I feel trapped in this job. Whatever I do, it is just never good enough. And the people who have to “approve” of my design don’t know what the hell they are doing. I just hate it here. It makes me physically ill having to show up here every day. I am absolutely exhausted after trying so hard to make the best of it. I wish so bad it were Friday.
At the same time, I feel like I am just not qualified to work anywhere else, and that I had better stay here because I have good insurance coverage which I will need in case I have to have one more operation. Part of me secretly wishes that I would get laid off so that I would simply not have to come in here anymore. This is not the rational part of me who considers finances and other “perks” of this job, of course. Everything about it is good except for the actual work that I do. Which isn’t saying much, really.
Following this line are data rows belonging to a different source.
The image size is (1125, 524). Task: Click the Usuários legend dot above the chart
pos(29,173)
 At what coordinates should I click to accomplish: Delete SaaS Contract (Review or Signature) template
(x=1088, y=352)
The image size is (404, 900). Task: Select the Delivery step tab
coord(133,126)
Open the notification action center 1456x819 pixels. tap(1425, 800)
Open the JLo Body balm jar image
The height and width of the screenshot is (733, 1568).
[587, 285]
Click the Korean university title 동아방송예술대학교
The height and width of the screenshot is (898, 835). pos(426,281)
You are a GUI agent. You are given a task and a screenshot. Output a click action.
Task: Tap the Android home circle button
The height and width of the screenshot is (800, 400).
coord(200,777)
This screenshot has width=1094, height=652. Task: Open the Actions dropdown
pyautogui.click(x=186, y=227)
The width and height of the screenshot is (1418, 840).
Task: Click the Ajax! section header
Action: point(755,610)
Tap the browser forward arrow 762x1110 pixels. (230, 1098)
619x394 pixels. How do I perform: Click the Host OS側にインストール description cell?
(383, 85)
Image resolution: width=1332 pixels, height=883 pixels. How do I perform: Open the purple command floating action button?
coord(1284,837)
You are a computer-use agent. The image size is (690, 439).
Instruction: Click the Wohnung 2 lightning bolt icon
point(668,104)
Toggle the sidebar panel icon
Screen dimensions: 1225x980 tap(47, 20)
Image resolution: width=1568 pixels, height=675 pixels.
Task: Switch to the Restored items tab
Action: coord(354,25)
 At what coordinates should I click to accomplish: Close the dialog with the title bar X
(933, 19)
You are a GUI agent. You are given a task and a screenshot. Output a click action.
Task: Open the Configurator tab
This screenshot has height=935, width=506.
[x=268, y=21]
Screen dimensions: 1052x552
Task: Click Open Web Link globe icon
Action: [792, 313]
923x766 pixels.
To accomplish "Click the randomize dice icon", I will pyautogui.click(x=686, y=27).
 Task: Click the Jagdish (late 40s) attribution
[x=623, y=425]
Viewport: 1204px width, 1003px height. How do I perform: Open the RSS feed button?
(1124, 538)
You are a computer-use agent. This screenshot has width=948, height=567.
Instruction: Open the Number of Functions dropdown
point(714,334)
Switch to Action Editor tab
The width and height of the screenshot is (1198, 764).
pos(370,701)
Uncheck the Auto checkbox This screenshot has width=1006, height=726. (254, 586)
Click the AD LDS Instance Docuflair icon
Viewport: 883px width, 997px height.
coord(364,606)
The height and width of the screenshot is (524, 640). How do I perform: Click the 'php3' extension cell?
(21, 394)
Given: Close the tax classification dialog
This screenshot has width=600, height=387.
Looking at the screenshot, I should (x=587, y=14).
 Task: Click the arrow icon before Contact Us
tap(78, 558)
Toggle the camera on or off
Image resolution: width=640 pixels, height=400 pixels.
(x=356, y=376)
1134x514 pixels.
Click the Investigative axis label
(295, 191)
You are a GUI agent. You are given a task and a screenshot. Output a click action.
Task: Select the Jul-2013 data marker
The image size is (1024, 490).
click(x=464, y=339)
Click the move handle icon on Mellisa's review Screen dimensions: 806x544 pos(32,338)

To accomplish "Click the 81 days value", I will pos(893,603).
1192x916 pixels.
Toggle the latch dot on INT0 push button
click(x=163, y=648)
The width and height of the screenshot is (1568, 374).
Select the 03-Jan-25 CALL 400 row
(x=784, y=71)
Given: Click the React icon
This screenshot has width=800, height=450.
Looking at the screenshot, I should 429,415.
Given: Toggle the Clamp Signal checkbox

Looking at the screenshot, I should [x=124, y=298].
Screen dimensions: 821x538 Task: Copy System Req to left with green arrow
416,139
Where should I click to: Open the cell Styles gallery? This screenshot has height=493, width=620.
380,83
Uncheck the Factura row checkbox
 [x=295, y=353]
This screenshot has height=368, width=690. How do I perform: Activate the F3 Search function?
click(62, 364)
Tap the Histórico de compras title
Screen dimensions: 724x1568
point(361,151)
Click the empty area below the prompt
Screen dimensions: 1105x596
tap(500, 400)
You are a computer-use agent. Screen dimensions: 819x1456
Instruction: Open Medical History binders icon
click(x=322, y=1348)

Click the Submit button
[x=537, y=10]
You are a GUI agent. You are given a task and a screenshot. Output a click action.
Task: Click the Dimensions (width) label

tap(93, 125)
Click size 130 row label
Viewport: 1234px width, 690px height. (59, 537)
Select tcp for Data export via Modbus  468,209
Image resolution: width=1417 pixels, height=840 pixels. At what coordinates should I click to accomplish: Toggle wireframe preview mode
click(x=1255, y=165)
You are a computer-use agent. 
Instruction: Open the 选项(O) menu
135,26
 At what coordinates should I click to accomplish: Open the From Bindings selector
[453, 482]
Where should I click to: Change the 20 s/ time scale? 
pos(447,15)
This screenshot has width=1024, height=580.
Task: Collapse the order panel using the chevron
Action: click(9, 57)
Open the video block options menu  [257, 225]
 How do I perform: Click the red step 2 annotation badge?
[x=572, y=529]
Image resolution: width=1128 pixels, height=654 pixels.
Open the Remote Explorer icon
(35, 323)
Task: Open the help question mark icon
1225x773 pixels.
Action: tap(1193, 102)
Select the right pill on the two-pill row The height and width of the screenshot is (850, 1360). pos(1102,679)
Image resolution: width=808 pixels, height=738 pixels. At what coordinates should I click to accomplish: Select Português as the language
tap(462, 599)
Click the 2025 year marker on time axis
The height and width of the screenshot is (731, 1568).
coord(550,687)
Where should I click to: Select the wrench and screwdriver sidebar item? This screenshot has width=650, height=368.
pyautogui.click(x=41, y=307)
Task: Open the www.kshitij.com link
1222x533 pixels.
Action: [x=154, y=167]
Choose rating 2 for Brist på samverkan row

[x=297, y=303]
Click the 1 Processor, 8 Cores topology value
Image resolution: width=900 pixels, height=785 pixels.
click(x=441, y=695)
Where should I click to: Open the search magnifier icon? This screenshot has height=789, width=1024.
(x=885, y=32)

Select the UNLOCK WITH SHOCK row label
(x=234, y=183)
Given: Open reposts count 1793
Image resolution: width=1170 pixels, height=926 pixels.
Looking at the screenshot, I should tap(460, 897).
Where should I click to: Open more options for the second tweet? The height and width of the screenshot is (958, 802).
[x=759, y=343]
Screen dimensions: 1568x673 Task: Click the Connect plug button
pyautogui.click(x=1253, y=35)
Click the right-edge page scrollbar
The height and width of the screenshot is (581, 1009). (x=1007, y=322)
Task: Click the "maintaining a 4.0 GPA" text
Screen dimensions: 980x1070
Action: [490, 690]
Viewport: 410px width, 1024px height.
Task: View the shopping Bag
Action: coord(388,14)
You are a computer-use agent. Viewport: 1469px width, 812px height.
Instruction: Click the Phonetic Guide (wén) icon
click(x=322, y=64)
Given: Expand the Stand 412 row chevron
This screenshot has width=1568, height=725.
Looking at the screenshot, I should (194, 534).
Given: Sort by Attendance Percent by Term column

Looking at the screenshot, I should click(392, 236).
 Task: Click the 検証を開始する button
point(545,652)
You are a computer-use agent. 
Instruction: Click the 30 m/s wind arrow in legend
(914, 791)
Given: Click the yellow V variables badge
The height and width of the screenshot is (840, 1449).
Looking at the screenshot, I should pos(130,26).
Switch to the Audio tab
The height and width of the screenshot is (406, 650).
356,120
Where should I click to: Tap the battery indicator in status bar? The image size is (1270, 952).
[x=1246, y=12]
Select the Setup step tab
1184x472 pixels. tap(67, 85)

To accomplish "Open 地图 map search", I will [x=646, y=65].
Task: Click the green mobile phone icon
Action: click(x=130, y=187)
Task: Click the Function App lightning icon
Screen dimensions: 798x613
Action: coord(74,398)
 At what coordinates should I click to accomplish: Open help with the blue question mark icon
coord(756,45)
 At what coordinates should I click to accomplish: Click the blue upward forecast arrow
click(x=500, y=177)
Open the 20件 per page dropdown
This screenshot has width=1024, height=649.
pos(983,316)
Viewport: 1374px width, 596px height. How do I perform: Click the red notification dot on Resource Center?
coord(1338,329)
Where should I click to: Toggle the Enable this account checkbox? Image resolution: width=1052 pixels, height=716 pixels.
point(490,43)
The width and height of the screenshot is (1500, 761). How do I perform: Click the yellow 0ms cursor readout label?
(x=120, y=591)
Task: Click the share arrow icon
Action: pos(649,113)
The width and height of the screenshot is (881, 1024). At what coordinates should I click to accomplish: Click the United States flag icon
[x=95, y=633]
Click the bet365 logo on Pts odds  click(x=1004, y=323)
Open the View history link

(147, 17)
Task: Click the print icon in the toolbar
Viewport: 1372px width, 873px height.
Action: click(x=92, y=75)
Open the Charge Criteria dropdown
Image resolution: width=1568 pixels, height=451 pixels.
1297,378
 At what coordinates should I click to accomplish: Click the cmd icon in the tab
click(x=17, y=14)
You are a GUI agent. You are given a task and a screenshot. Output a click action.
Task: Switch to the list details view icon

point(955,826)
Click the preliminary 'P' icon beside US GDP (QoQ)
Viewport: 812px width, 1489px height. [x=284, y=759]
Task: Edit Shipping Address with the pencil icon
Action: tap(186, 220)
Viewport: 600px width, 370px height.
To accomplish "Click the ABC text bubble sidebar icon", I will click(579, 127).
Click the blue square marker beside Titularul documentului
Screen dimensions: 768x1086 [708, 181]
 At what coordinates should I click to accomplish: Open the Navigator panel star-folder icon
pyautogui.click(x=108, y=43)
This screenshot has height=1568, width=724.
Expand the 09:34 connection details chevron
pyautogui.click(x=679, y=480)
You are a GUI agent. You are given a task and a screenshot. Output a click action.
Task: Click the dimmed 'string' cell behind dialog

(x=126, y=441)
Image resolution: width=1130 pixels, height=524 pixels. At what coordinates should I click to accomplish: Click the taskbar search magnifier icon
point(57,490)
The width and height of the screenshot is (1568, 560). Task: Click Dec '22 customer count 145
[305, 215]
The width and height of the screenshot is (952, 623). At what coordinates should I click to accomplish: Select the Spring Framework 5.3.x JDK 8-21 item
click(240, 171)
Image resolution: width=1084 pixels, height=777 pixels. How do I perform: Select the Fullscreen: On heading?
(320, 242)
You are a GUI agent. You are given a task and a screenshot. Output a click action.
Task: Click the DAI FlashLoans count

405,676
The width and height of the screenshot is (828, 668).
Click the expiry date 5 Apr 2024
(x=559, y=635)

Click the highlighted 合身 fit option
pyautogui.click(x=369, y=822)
How do I stay sane by leaving a place I despise each day, only to return home to a place of solitude and chaos (because I am a clutter queen)? That is easy. I don’t stay sane. And it is probably evident within five minutes of speaking with me. I can only imagine what my co-workers think after spending eight hours a day with me in the office.
I about lost it today when Loud Typer was morphing into BeatingTheKeyboard Typer, so I finally said something. It was so annoying because I was trying to talk to someone else, and Loud Typer was banging really hard as if he were trying to get someone’s attention. I looked over at him, watching him being so aloof to the rest of his environment and those in earshot, and asked him, “What are you doing??” He took his headphone out (obviously part of the problem) and said, “What?” I repeated my question and he said, “Just modifying a product page” or something like that. I said, “You sound angry over there” and he did not respond. Just kept banging away. I figured that’s the type of response I’d get.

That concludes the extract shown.